### Exercise description
Edit the rows from the line with "Where should I click to: Click the Server" up to and including the line with "click(272, 660)", replacing "Server Manager" with "Device Manager" and keeping everything else the same. Return only those lines.

-=-=-=-=-

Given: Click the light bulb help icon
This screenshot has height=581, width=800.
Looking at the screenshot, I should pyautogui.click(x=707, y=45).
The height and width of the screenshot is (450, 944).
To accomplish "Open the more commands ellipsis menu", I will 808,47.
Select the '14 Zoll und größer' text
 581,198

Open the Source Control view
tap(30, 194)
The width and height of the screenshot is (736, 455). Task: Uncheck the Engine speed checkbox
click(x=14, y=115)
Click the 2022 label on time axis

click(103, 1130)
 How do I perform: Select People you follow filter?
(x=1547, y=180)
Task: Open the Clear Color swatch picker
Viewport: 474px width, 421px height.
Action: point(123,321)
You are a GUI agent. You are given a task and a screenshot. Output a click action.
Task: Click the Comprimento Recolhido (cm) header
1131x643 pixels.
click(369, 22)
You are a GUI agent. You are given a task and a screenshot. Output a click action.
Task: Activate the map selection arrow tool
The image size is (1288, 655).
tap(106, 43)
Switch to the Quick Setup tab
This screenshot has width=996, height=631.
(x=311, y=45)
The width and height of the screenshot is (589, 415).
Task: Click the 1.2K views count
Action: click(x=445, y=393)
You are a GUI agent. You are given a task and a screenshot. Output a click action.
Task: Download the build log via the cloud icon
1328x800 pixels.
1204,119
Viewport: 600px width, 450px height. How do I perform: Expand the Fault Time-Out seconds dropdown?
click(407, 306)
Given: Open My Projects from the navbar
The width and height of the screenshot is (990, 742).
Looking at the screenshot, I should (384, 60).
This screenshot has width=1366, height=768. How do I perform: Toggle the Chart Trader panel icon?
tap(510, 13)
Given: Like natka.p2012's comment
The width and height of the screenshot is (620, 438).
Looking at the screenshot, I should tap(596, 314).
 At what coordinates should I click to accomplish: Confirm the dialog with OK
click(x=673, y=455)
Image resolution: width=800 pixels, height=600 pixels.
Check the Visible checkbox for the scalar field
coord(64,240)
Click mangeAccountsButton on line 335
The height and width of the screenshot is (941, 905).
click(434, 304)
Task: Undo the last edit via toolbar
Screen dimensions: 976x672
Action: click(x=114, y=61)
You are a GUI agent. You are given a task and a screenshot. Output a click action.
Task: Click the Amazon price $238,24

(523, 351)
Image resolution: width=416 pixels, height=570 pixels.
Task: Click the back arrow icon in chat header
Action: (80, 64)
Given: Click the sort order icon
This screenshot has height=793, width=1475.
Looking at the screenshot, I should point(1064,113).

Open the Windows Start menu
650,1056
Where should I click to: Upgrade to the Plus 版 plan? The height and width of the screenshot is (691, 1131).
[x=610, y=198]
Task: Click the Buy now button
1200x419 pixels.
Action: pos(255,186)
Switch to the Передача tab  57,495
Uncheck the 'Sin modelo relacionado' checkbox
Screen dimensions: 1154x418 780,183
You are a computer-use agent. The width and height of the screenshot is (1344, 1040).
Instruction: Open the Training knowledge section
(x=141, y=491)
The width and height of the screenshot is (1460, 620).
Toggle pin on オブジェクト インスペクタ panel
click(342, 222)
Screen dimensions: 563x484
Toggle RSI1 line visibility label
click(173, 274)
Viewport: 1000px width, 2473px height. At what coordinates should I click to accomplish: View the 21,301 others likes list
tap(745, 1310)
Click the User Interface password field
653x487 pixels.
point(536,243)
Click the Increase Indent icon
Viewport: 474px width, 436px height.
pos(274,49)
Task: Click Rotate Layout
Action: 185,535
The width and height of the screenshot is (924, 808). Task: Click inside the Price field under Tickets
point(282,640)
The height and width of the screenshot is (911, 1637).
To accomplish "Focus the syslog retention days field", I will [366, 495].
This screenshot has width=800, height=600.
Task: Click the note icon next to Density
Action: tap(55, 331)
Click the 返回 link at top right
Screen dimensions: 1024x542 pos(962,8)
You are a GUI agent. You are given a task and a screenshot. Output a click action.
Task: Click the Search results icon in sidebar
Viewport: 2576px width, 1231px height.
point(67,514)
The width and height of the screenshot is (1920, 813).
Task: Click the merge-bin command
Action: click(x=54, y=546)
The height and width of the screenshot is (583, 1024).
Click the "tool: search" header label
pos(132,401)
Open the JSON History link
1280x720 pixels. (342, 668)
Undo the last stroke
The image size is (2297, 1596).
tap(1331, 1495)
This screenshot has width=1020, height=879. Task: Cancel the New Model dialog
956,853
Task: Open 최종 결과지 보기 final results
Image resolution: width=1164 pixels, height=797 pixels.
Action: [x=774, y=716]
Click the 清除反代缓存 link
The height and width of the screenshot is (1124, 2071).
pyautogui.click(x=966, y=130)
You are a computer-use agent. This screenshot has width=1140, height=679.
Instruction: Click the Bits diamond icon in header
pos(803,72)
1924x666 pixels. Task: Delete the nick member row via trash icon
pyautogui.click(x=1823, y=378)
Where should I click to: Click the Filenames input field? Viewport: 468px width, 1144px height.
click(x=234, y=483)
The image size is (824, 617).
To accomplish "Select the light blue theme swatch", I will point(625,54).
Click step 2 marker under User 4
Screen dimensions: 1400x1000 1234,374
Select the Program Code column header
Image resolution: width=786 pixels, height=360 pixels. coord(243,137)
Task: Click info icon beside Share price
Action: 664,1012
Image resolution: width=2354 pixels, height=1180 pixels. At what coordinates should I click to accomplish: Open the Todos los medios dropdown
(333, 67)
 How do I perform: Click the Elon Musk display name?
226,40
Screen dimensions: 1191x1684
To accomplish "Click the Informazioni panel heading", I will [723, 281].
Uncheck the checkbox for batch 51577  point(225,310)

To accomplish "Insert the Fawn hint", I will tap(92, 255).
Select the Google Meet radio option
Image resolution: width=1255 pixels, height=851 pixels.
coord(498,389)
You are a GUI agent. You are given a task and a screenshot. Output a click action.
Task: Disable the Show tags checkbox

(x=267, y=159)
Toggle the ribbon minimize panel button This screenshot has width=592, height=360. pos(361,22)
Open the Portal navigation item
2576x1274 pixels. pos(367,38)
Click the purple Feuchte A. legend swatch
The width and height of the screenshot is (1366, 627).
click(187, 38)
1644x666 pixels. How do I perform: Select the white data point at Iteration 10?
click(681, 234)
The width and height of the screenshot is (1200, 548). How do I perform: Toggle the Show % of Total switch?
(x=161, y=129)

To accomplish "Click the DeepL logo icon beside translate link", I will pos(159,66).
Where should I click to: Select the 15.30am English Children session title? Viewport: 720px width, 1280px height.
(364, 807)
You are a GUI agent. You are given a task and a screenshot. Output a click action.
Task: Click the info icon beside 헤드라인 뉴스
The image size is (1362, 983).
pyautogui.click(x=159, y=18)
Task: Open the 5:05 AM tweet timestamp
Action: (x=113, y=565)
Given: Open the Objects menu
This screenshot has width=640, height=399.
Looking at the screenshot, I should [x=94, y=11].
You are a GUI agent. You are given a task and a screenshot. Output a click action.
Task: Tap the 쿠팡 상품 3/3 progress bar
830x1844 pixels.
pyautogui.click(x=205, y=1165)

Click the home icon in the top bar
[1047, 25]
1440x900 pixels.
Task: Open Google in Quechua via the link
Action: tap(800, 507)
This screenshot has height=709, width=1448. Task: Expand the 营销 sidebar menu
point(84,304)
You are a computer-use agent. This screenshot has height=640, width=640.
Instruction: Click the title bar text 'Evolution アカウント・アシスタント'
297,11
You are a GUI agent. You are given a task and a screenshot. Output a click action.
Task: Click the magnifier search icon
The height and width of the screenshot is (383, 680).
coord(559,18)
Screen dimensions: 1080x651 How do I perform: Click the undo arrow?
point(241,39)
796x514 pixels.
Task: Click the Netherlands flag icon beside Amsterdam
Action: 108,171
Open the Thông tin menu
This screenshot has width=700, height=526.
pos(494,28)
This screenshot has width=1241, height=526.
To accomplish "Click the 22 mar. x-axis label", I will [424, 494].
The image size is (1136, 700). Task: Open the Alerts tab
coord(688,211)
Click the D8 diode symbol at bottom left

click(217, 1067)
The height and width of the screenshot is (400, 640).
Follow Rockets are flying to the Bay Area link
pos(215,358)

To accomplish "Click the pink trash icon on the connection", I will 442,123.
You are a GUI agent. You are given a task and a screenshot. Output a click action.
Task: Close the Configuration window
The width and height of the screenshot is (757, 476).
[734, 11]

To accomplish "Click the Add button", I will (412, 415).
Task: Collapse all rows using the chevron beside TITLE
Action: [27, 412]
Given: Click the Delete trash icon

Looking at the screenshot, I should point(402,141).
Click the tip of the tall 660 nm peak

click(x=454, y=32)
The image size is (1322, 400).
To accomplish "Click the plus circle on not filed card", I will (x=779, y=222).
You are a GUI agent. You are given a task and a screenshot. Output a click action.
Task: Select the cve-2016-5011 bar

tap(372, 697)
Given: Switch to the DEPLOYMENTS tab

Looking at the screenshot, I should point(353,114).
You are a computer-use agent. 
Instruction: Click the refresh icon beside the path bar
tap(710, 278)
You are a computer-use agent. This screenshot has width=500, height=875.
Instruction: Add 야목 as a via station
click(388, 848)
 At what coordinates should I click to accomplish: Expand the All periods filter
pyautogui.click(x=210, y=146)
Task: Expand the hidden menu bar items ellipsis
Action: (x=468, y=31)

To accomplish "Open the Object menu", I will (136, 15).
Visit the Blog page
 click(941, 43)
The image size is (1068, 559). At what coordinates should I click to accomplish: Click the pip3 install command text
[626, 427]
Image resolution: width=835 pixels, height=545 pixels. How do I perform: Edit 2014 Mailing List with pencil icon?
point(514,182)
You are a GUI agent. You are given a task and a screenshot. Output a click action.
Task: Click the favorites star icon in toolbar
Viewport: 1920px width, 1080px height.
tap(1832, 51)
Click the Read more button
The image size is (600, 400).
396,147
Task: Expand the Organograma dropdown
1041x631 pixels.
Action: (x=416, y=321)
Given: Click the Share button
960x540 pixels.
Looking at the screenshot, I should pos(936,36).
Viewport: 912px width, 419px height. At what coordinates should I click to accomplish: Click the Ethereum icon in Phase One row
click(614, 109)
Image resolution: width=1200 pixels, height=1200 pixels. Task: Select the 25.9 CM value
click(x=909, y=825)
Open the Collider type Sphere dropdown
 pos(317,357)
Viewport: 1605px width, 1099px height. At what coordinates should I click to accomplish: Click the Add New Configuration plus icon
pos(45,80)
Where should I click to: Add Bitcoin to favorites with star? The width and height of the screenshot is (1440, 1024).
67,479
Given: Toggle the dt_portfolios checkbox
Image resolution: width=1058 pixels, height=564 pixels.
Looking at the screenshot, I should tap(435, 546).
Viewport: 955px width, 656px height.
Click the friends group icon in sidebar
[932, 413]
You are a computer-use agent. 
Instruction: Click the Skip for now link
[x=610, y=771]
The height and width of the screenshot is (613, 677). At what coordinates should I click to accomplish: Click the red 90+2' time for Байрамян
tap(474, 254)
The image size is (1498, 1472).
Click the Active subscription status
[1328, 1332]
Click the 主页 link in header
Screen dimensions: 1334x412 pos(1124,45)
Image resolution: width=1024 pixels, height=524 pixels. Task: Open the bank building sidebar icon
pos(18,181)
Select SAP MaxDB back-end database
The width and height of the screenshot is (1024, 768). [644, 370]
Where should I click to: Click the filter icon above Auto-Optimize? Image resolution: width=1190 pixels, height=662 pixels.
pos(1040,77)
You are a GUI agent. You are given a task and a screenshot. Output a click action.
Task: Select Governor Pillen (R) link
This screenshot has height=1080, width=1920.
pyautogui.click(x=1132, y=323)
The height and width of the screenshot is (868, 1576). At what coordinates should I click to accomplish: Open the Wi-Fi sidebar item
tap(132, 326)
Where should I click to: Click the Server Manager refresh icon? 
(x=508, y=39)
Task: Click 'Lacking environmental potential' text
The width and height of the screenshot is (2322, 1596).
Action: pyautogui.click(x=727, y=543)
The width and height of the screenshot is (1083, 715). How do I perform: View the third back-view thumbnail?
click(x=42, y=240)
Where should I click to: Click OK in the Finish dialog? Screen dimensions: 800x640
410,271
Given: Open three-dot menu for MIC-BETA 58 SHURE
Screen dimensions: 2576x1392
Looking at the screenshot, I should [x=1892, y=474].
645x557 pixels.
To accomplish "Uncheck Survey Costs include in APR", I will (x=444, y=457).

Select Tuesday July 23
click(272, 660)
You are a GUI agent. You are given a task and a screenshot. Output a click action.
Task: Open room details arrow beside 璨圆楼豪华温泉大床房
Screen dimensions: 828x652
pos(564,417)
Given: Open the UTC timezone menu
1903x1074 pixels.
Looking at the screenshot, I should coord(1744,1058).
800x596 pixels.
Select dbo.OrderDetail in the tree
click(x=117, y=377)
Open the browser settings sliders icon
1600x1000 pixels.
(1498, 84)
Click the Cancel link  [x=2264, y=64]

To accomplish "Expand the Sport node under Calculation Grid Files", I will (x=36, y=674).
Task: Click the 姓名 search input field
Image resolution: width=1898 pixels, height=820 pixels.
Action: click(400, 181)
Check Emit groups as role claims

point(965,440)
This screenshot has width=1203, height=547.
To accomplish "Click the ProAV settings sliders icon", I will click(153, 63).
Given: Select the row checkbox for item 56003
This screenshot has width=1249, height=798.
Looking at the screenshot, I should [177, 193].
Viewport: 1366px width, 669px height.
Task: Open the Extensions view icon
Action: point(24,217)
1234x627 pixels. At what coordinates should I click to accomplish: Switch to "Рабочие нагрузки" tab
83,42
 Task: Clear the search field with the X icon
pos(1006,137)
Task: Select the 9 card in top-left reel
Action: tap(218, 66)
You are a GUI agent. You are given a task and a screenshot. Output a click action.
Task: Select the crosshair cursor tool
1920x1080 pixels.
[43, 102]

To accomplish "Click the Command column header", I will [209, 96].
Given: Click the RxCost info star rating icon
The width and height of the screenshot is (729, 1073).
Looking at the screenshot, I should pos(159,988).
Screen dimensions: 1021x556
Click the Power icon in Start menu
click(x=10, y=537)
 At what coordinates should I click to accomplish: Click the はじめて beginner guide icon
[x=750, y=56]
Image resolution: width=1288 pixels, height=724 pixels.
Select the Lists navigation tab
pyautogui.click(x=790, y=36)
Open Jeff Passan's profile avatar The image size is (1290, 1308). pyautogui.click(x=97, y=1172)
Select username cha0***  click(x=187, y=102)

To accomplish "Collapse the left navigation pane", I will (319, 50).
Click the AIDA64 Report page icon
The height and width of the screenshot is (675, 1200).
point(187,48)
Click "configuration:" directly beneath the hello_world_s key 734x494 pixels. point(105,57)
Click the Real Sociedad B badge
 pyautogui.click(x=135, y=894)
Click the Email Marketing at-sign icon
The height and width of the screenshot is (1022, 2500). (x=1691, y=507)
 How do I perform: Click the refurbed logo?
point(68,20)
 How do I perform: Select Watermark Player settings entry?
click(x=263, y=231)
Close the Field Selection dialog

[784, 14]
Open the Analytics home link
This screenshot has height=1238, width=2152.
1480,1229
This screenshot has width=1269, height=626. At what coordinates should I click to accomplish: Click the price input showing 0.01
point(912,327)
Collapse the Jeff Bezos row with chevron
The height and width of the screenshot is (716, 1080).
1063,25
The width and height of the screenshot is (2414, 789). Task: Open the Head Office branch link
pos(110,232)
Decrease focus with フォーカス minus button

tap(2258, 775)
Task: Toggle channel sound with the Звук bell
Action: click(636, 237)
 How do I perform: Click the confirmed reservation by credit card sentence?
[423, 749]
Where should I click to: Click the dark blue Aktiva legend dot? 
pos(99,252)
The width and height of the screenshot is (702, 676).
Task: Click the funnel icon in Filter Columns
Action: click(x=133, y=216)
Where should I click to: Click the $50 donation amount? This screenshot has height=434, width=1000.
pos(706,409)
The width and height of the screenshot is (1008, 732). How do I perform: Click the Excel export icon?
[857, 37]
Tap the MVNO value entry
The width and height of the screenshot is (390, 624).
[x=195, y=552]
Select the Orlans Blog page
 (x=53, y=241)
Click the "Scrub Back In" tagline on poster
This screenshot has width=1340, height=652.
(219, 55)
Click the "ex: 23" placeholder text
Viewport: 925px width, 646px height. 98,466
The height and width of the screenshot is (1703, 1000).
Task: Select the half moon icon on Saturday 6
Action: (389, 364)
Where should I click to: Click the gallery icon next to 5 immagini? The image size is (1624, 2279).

-=-=-=-=-

### Problem solution
Where should I click to: Click the Device Manager refresh icon? 
(x=508, y=39)
Task: Click 'Lacking environmental potential' text
The width and height of the screenshot is (2322, 1596).
Action: pyautogui.click(x=727, y=543)
The width and height of the screenshot is (1083, 715). How do I perform: View the third back-view thumbnail?
click(x=42, y=240)
Where should I click to: Click OK in the Finish dialog? Screen dimensions: 800x640
410,271
Given: Open three-dot menu for MIC-BETA 58 SHURE
Screen dimensions: 2576x1392
Looking at the screenshot, I should [x=1892, y=474].
645x557 pixels.
To accomplish "Uncheck Survey Costs include in APR", I will (x=444, y=457).

Select Tuesday July 23
click(272, 660)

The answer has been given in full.